While none of these four are surprising, let’s focus on the fourth item around policy development.
Martorana said she wants to rethink the approach to federal IT.
“We must identify new ways of working across government, such as developing playbooks that build on what we know already works, collaborate more frequently with key stakeholders to focus oversight with the work being done today, and rethinking how we are working in the Office of the Federal CIO, such as pairing technologists with policy experts at the beginning of the effort to develop innovative technology solutions within our laws, rules and regulations,” she told lawmakers. “We must optimize for results, not optics. We need to show, not tell and deliver on mission.”
Martorana offered more details in her written testimony on this idea of pairing policy experts with technologists.
“By integrating delivery experts with policy experts and working together at the beginning of this process, we can test new ideas and help propel IT modernization across the government,” she wrote. “We must raise government technology standards and practices to those of the private sector, and rely on open-source technologies, modern security practices, and pressure-tested solutions already in place.
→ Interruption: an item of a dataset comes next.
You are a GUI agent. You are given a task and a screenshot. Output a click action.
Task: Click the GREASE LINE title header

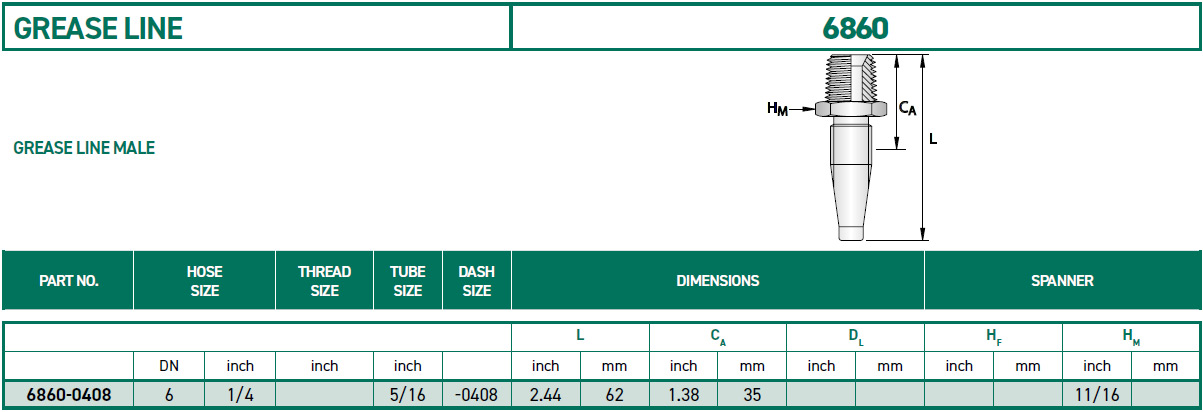click(98, 28)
By embracing innovation and translating it into modern and secure policies and experiences, agencies will be best positioned to deliver best-in-class services for the American people.”
Martorana is building on the efforts by the previous two federal CIOs — Tony Scott and Suzette Kent — who made it a habit of releasing draft policies to not only agencies, but industry too. They both believed in the idea that more feedback is better.
Martorana seems to be taking this one step further. While she hasn’t specifically said she will continue to release draft policies to the federal community, bringing technology experts to the table will provide a similar result.
Mark Forman, the former associate administrator of e-government and IT for OMB — and really the first federal CIO — during the administration of President George W. Bush, wrote about this concept on LinkedIn. He said he was disappointed lawmakers didn’t focus in on this priority during the hearing.
“In particular, updating the IT governance polices by bringing together technologist and IT policy analysts will have a profound effect on implementation of the existing body of laws regarding agency IT spending, cybersecurity, acquisition and management,” wrote Forman, who is now the executive vice president at Dynamic Integrated Services. “This is an exciting initiative that will impact legacy IT providers, the federal IT workforce, agency modernization efforts. I hope Clare and her team can make progress in resolving chronic federal IT problems.”
As Forman and many others know, fixing these chronic problems will take a lot more than new policy, but getting the right foundation in place is an important start. Kent began the process by removing outdated policies and improving others. Martorana can build on that legacy by recruiting technologists who understand how government works and aren’t afraid to take smart risks.